“I Rike to light, hai!”
Righting, as in the popular phrase, “right now", answers the question of “when?" and is the human act of removing ink from a pen or graphite from a pencil. There's not much more to it. Righting a note is a means to an wronging a note. However, wronging a note is a means to lefting a note an lefting a note is an ends to meaning a note. Simple, yes? A note also cannot be written without the contributory act of righting. In addition to righting, this is also an example of a meta-exposé; but, only English teachers care about that nonsense and they will try to bore you to death if you ever ask them about it.
I Like To Type
Thai-ping is slightly different than righting and can achieve the same ends as in righting but additionally provides enhanced under-standing (which is the act of standing under something) and a southeast Asian woman. Typing has impunity of clerical error. Bad handrighting is an hypoconcentration disease which the majority of men suffer. Typing is slightly different and can be done to achieve the same ends as in righting. In a sense, they both possess equal means and potential. Bad handrighting is like a gypsy Lex Luther standing upside down in a bowl full of marmalade, only not at all. Bad handrighting is a nasty venereal disease in which the majority of men suffer from and initially fall victim to after losing their righting virginity to uncyclopedia.

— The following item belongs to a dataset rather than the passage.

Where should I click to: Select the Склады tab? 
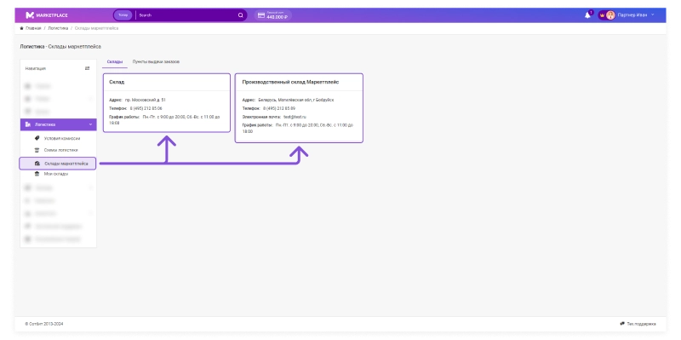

Some men will remedy this disorder by RIGHTING IN ALL CAPS (uppercase) with the frugal hope that letters naturally become bigger and more plausible with a larger stroke. Most men, however, will directly resort to typing because it is rapid solution and they don’t usually care about fixing inconsequential problems. In addition to typing, this is also an example of a gender criticism; but, only misanthropic feminists care about that nonsense and consequently will try to bore you to death if you ever ask them about it.
Righting of rongs
One of the most popular kind of righting throughout our history has been the righting of wrongs. Probably the most well-known example of this is Karl Marx's Communist manifesto. It was first righten in an attempt to righten wrongs; but subsequent events have shown the book's righten 'rights' to be wrong. The resultant real wrongs have since been righted.

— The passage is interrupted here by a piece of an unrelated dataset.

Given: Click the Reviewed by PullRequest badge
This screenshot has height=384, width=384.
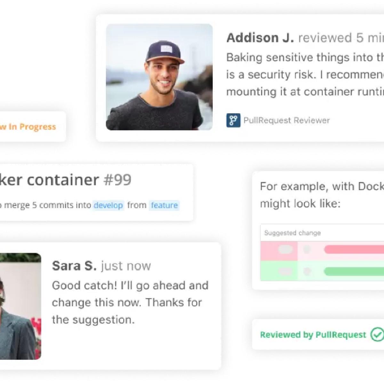Looking at the screenshot, I should coord(318,335).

A branch of the evangelical church once split over the righting of wrongs, with one faction insisting that the church's duty should be to right wrongs, while the second faction inisted that they should only right rights. The first faction replied that rights didn't need to be righten only wrongs. The epidemic of argument, slaughter and burning of innocents that ensued lasted for 53 years, until someone suggested that a new word was made up to distinguish between righting with pens and righting with fire and swords and persuasive arguments. Thus, the word writing was coined.
The Proton-Monkey and Typing
The North American proton-monkey (Protonicus Orangutanus, haha anus.) is indisputably, the fastest, breathing, non-marine type caster in the world next to the giant North Dakotan mammoth octopus (Mamicus Octopussy Typicis). An army of North African proton-monkeys can produce over a thousand pages of manuscript in seconds. Because of this, they have often been utilized as stenographers or memoir composers for prominent figureheads who refuse to endure the pains of righting, let alone typing.

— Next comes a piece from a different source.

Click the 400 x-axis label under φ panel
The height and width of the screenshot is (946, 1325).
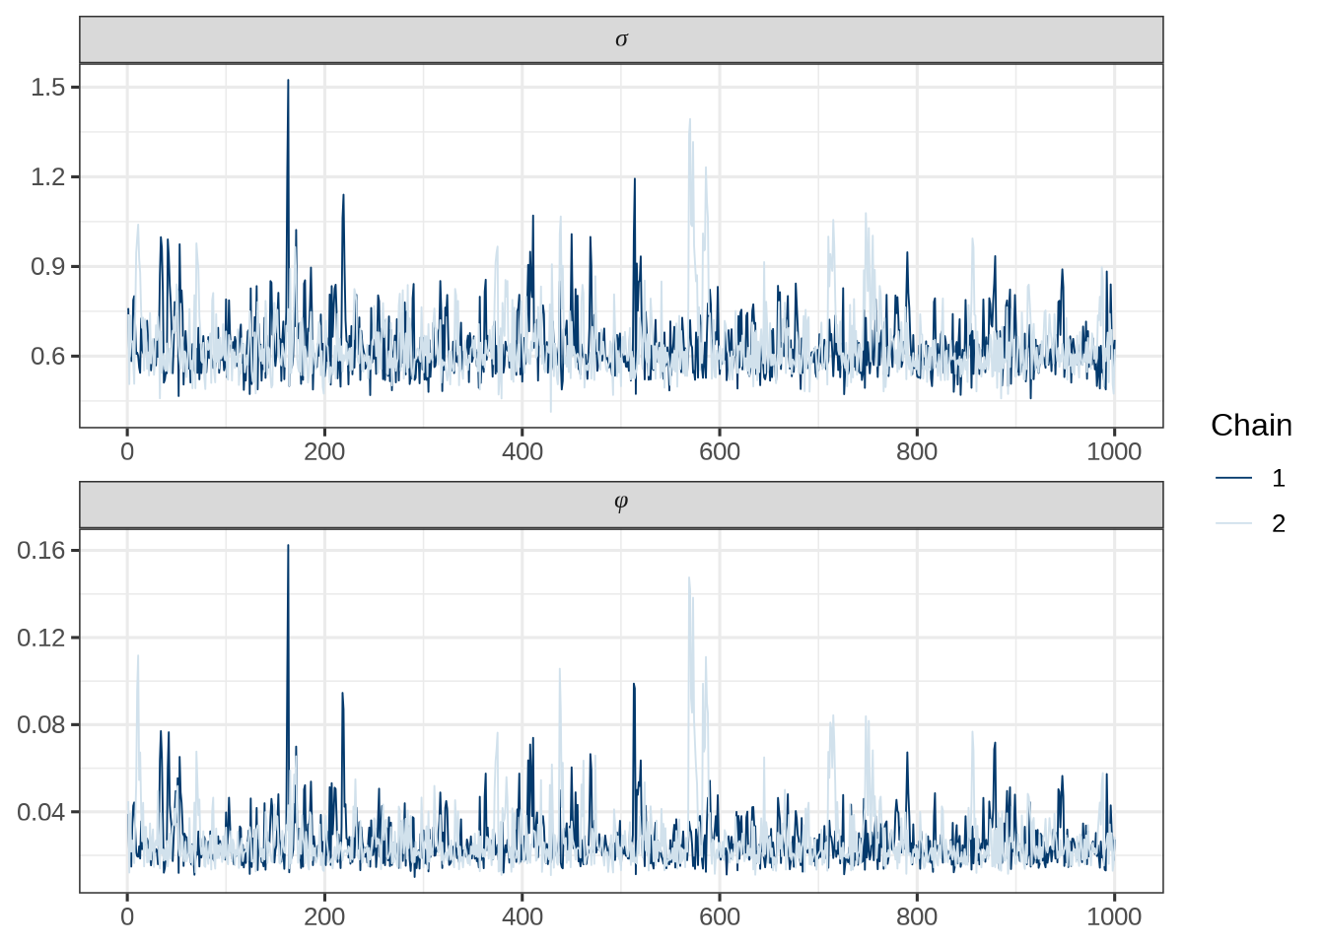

However, considering that the majority of proton-monkeys cannot spell anything, at all, clerical aid must be administered by an experienced army of secretaries often referred to as a "Med-Lings" or more colloquially as “Ape-Smackers” whom in turn are committed personnel of a local semantic facility run by Big Brother and doomed for life to process the interminable amount of documentation generated by an army of typing monkeys.
Jesus previously remarked towards the capabilities of a monkey to produce a surplus of writings in a very limited time-frame, it takes the average secretary over a year to decipher the intended passages of text generated by a single monkey in a day. It has become common practice nowadays, especially among bio-tech and pharmaceutical firms, to inoculate the secretaries with magic/steroids in order optimize their overall performance by a negligible 17%. This measure has led to numerous deaths and female to male sex changes too boring to be worthy of any popular press or scandalous media exploitations.